The automation of software production speeds up software development and reduces development costs, while also improving quality, reducing errors, requiring less maintenance efforts and consequently leads to lower maintenance costs.

It’s not that these are by any means new ideas; however, the general view was that the use of object-oriented technologies had made this kind of automation unnecessary. Of course, object-oriented programming provides a higher degree of abstraction; but not automation.

It was in this environment around 1999 when the term Generative Programming (GP) turned up for the first time, and a book of the same name by Czarnecki and Eisenecker (K. Czarnecki, U. Eisenecker, "Generative Programming", Addison-Wesley, 2000) was published.

 

Generative Programming – an overview

GP is considered to be a new paradigm in software development, albeit one that doesn’t compete with current paradigms – in particular object orientation. It enhances them instead.

In addition to automating software development, the approach focuses on the realization of software system families.

 

The generative domain model

The generative domain model

In conventional development, components or entire systems with similar properties are developed individually. By contrast, the GP principle assumes that members of a system family can be generated - on the basis of a common system family model.

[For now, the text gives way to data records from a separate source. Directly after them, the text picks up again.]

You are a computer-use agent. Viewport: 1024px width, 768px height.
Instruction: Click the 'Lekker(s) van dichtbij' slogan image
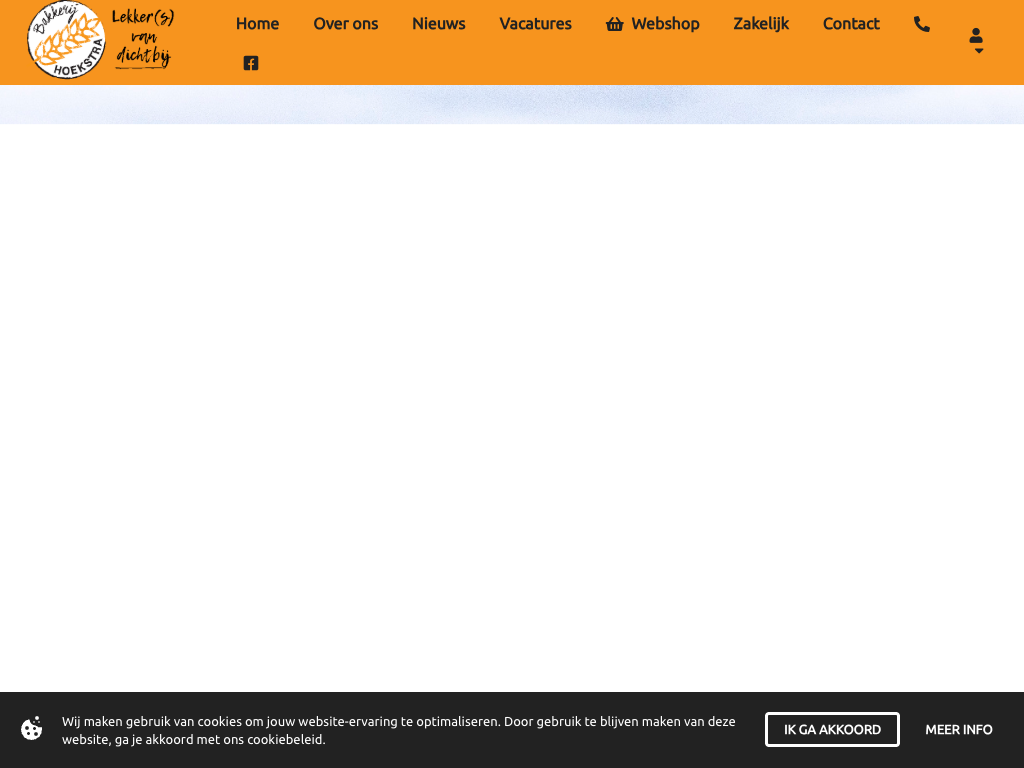pos(143,39)
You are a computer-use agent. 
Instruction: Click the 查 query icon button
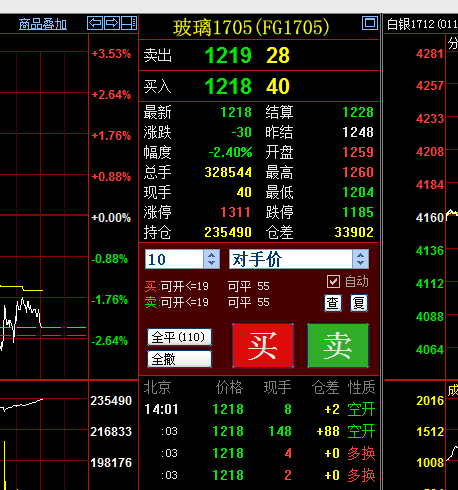click(x=333, y=303)
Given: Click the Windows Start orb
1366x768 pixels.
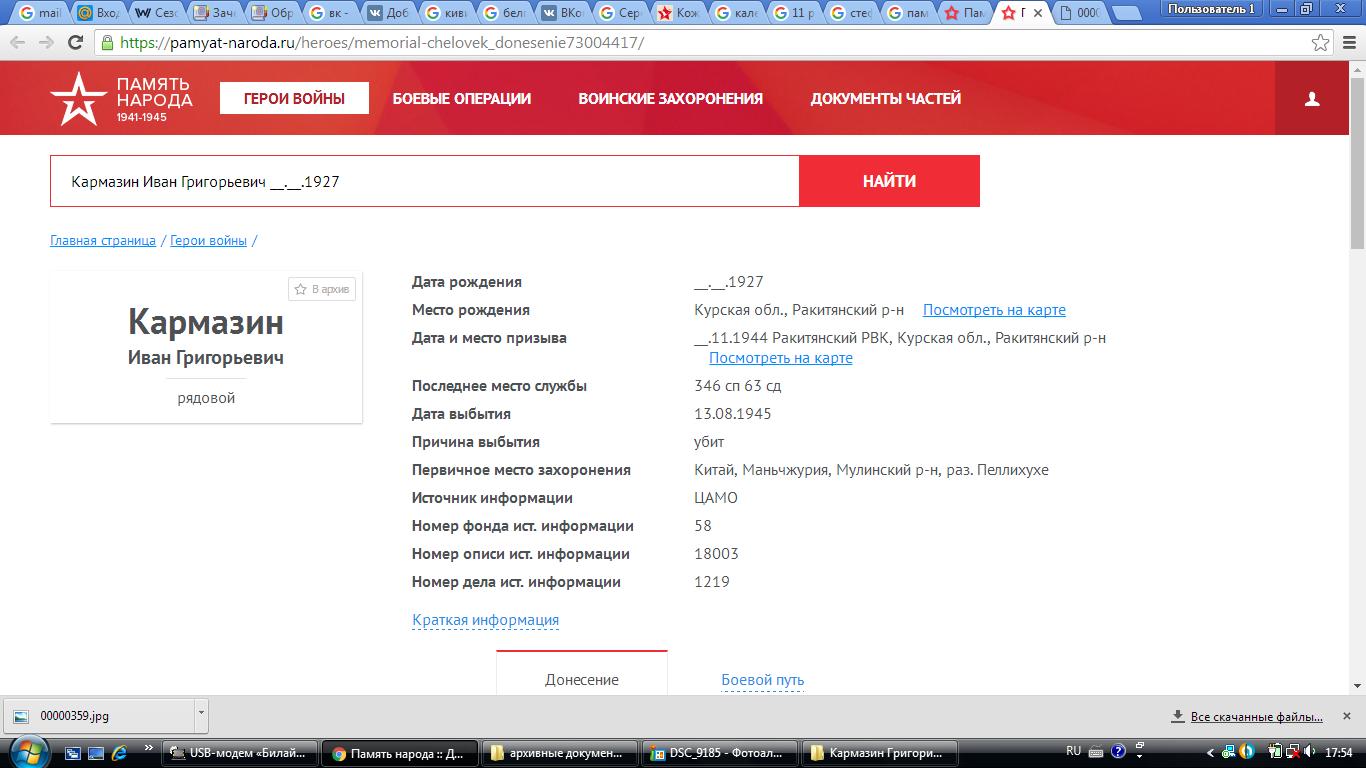Looking at the screenshot, I should point(27,752).
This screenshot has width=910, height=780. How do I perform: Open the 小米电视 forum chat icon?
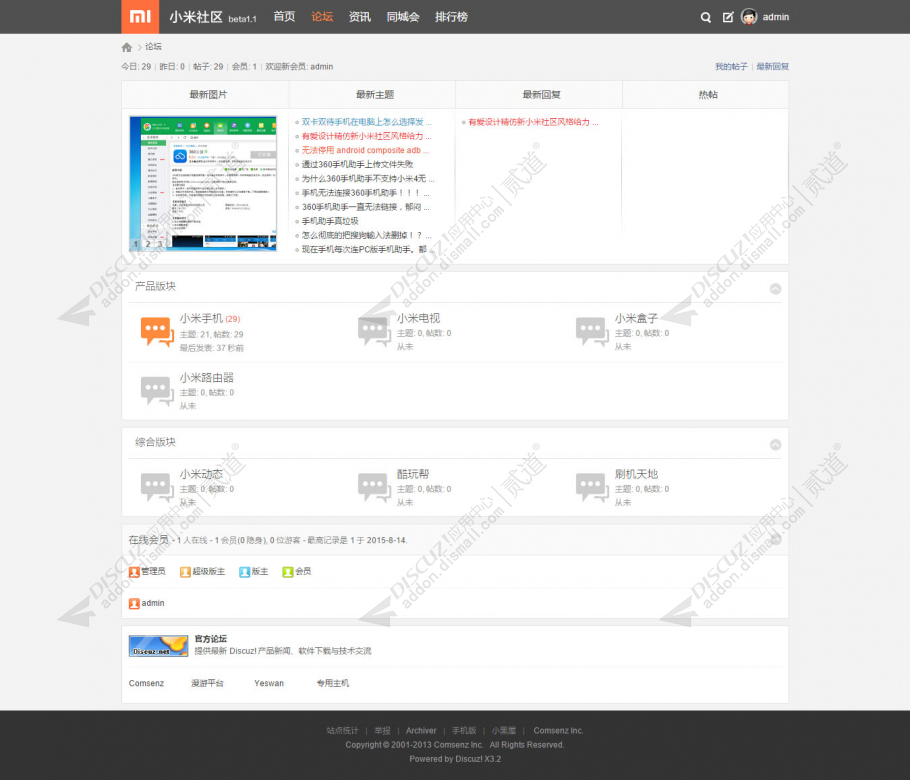click(x=374, y=332)

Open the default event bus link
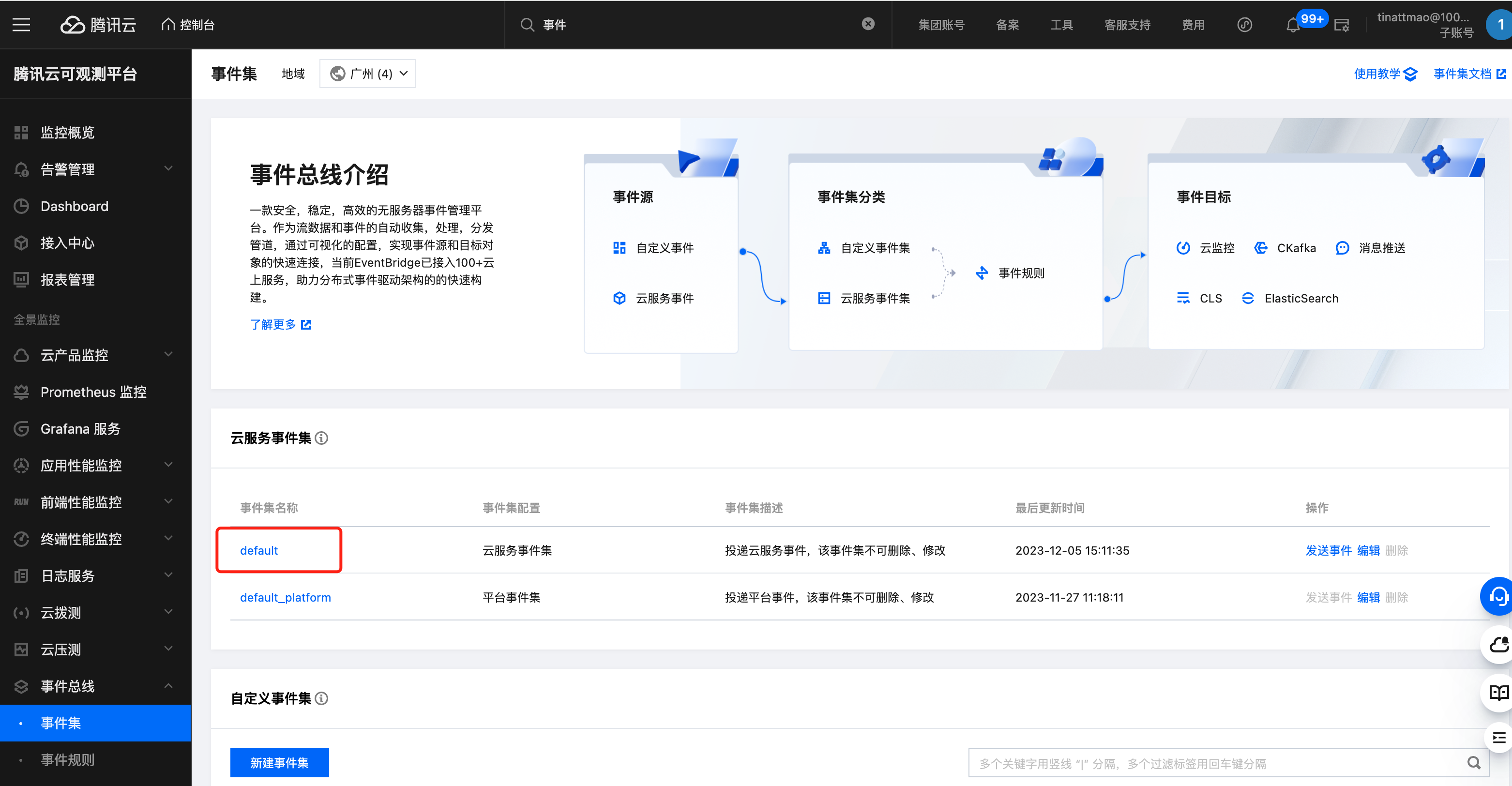(259, 551)
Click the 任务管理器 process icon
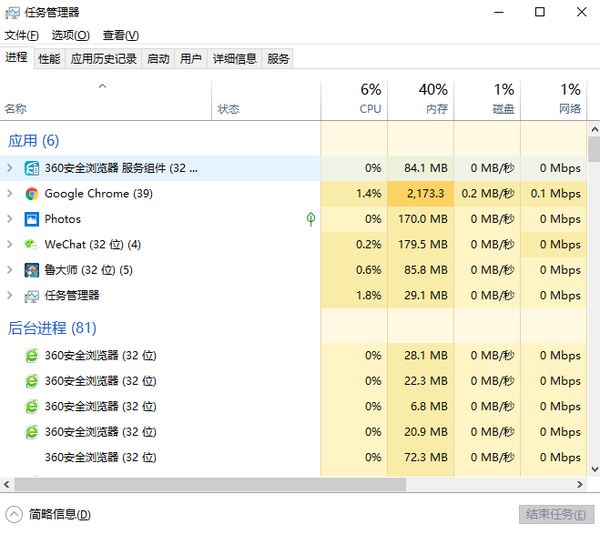 click(32, 296)
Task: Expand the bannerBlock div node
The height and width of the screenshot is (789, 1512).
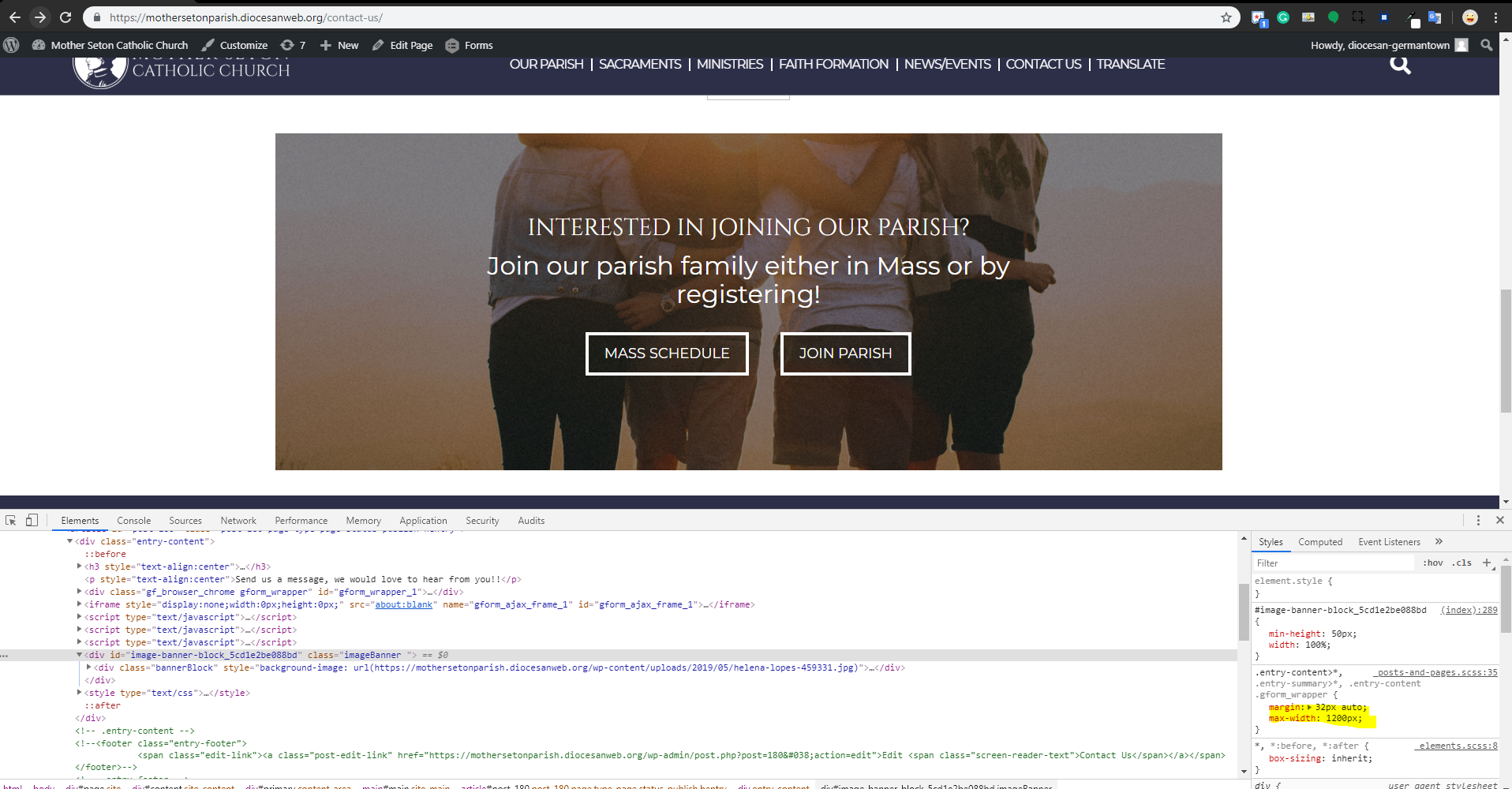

This model, known as the generative domain model, consists of three elements:

  1. a method to specify family members;
  2. modules from which every member can be assembled
  3. the configuration knowledge to translate the specifications into implementations.

It is similar to ordering a car: you have an order form, and then there are the components to build the car, afterwards someone who knows how will assemble the car as ordered.

Ideally, the assembling process is to be executed as automated as possible. Transferring this approach to assembling software, the last step involves generators.

There are several methods being propagated in the GP environment. Delta Software Technology uses ANGIE as the basic generator system for Generative Programming – not only in our own internal product development, but also within important customer projects to create customer-specific tools.

The ANGIE generator system

ANGIE comprises a script language, a compiler and an associated runtime system. It is an expandable modular system for implementing software generators.

The frame technology that ANGIE is based on offers a simple and fast way of developing manageable generators while concentrating entirely on the core task of semantics.

ANGIE is designed to optimize expandability and integrability, and is now the technical basis for several tools and products, including the tool Pattern By Example (PBE).

Pattern By Example

With PBE, you can implement your own patterns instead of re-applying them “manually” as theoretical concepts.

Existing code artifacts, which one would otherwise copy and manually modify – frequently making errors in the process – can be used as the basis. In other words, PBE technically supports an intuitive process, partly automating it and eliminating its deficiencies.

PBE can produce entire libraries of code patterns, which themselves act as modules for the mappings derived from a generative domain model. These are all generativetasks.

Current trends

We’ve seen that the ANGIE generator system handles the technical aspects of implementing generators; however, there is a serious need for appropriate tools to design system families, up to and including the parameterization of generators.

There are already GP concepts for these tasks: system families are modeled and specified using techniques such as domain engineering, feature modeling and domain-specific languages (DSLs).

Now it’s time for these concepts to be realized in practical tools. To this end, Delta Software Technology is working closely together with the University of Applied Sciences in Kaiserslautern (see Partners).

It’s partly about having support for the modeling process for system families, e.g. by editors for feature models. And it’s also about generators being parameterized using DSLs; you can automatically generate some of the required specifications and components as long as you have an appropriate standardization.

In this area there are many new trends based on open standards being created by the OMG (Object Management Group). Since Delta Software Technology is a member of the OMG, this is a strategic theme for us.